Just how long can judges continue spinning a line that is highly discredited in the public's eyes?
Recently a South Australian judge apparently made statements connecting the release of an offender with protection of the community, seemingly to advance the notion that one necessarily leads to the other through the intended outcome of rehabilitation. From the public's point of view that is a mere nostrum.
When we learn that serious repeat offenders are loose yet again and have re-offended yet again, we can conclude nothing other than the fact that the guardians of our society do not really know what they are doing. We suspect that they think they know what they are doing, but are mistakenly conducting foolhardy experiments using innocent members of society as guinea pigs.
We witness for ourselves too much destruction caused by their failures to have any real confidence in their ability to judge successfully who is safe for release and who is not.
When someone's property or physical person gets smashed up, or they suffer the psychological mutilation of armed robbery or knife attack by a repeat offender, we don't perceive even a faint "oops!" in response, let alone detect an apology ever taking place. The decision-makers responsible just don't seem to want to know about the impact of backfires on the public beyond issuing statements to the effect that it really isn't their fault. Moreover, they appear to shift the blame onto the public. Some have gone to the extent of claiming that the public generally doesn't have much respect for law and order nowadays anyway and therefore it deserves what it gets. That is a totally outlandish claim.
With all due respect to the learned lords of the bench, their legal-eagle friends and the oily-tongued legislators, it is certain that judges, barristers and senior public servants can afford better home and car security systems than can the remainder of the public. They also live in generally lower crime-rate suburbs. They are less likely to be victims.
Most people are aware that rehabilitation of offenders does have some merit, but most have also at some stage suffered some sort of negative impact from highly destructive individuals. For many, that impact has been severe. It is made all the more distressing by the fact that the offenders usually have existing and often extensive criminal histories.
Clearly, offenders are being released when they are not rehabilitated, and little is being done to rehabilitate them. An astute person gathers that in spite of all the palaver, no-one knows precisely how to rehabilitate them anyway, or else it would surely happen. "Chuck them out and hope for a miracle" is what the approach appears to be. Certainly, many of these characters will eventually grow out of offending, but at what cost to the community in the meantime?
We also can't help noticing that there are a lot of professionals, including judges, whose lucrative livelihoods revolve around advancing this particular spin. Those people would clearly have a vested interest in blinking the fact that they don't actually know how to achieve the suggested outcome. They get well paid from the public purse for continuing to try.
This may seem a harsh judgment on respected and well-meaning people, but from the public's viewpoint it's not unrealistic to suspect that like the snake-oil salesmen of the past, they believe their claims because it's in their best interest to believe them, and there is just sufficient 'proof' that their remedy works to some degree in some instances to suggest that it ought to work well in almost all instances.

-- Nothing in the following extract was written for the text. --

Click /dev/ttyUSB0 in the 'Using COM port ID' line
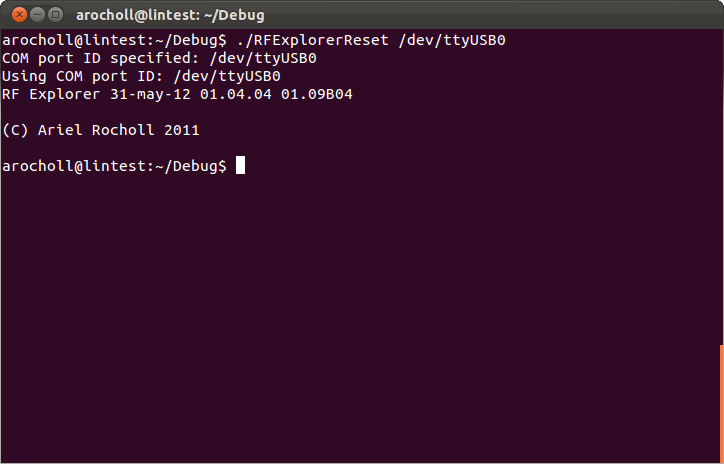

The truth about rehabilitation from the lay-person's point of view is that it works with some offenders some of the time, but it is clearly being attempted with nearly all offenders nearly all of the time. That necessarily produces a failure rate, seriously exposing the public's property, life and limb to threatened and actual losses. Those losses further destroy the public's faith and trust in law and order. That results in an increasingly generalised disregard for it. For that, we are blasted with the outrageous claim of decision-makers that crime is a community problem and it has to be solved by the community within the community. That is a ridiculous generalisation.
To further cement the impression of rot in the public mind, the only possible conclusion we can come to is that one way or another, money and the political interest of sitting governments are among the main factors driving these failed experiments. Kicking offenders out of jail is cheaper and politically less dangerous than keeping them in. The overall cost of crime to the community would be an embarrassment if it was known, but no-one is compiling those statistics accurately. It would be impossible anyway, since a great many crimes are no-longer reported. The public have largely given up in disgust.
A friend of mine lives a few doors down from a family of 'ferrals' living in a housing commission home. 'Ferrals' isn't a nice description, but given the number of them living in the home, their presentation and their behaviour, the term is sadly apt. For months on end people in the neighborhood have had their car tyres slashed, letter-boxes smashed, huge rocks thrown through windows, there has been knife-wielding etc. People have been terrified and hugely angered. The police have nearly always been unable to act on these crimes for lack of witnesses. Many people wouldn't make reports for fear of retribution, which is understandable, especially when it's considered that those who did approach police got no joy, anyway.
A person in that home has now been arrested for some of these offences. It is clear that this person is well known to police and has an established criminal history. Of course, this person was quickly freed again on bail. It is clear that this person had been released into the community for 'rehabilitation', yet is is clear that this person is nothing like rehabilitated.
How can intelligent members of the community avoid asking the question "which idiots let him out?" My answer is "the same ones who are blaming the community for the level of crime."